Scenario
A streaming replication standby was running fine. After a primary server maintenance window, the standby stops replicating. The standby log shows FATAL: could not connect to the primary server: connection to server at "10.0.1.10", port 5432 failed: Connection refused. The DBA checks the primary — it’s running. pg_stat_replication shows no connected standbys.
How to Identify
Conditions:
- Standby log shows
could not connect to the primary server or connection refused
pg_stat_replication on primary shows zero rows (no connected standbys)
primary_conninfo in standby’s postgresql.auto.conf may be stale (wrong IP after failover/reconfiguration)
pg_hba.conf on primary may not include the standby’s new IP
max_wal_senders may be set too low on the primary
Analysis Steps
-- On STANDBY: check what primary_conninfo is configured
-- cat $PGDATA/postgresql.auto.conf | grep primary_conninfo
-- cat $PGDATA/recovery.conf (pre-PG12)
-- On PRIMARY: check max_wal_senders
SHOW max_wal_senders;
-- If 0: replication is completely disabled
-- If small number (e.g., 2): may be exhausted by other standbys
-- On PRIMARY: check how many walsenders are active
SELECT count(*) FROM pg_stat_replication;
SELECT count(*) FROM pg_stat_activity WHERE backend_type = 'walsender';
-- On PRIMARY: check pg_hba.conf allows the standby to connect
SELECT type, database, user_name, address, auth_method
FROM pg_hba_file_rules
WHERE database = ARRAY['replication'];
-- Must have a row allowing the standby host/CIDR for replication database
-- On PRIMARY: check if wal_level is sufficient
SHOW wal_level;
-- 'minimal' = streaming replication disabled (needs 'replica' or 'logical')
-- Check network: from standby OS shell:
-- pg_isready -h primary_host -p 5432
-- psql -h primary_host -p 5432 -U replicator -d replication -c "SELECT 1;"
Pitfalls
max_wal_senders = 0 completely disables streaming replication. Setting it requires a restart.
wal_level = minimal prevents all replication. Changing it requires a restart.
pg_hba.conf reload (SELECT pg_reload_conf()) is enough to apply HBA changes — no restart needed.
- After IP changes (cloud instance stop/start, migration),
primary_conninfo in postgresql.auto.conf must be updated manually — PostgreSQL does not update it automatically.
- A password change on the replication user without updating
.pgpass or the connection string causes authentication failure.

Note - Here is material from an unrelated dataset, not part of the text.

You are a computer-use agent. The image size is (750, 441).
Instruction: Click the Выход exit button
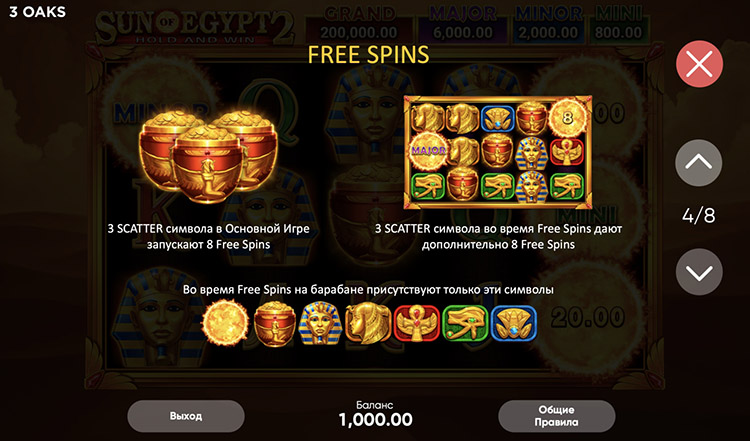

max_wal_senders should be at least the number of standbys + replication slots + pg_basebackup connections + 2 spare.
Resolution Approach
Check in this order: (1) wal_level and max_wal_senders on primary, (2) pg_hba.conf for the standby’s IP, (3) network connectivity, (4) primary_conninfo on the standby for stale IP/credentials. Fix each layer and reload/restart as needed.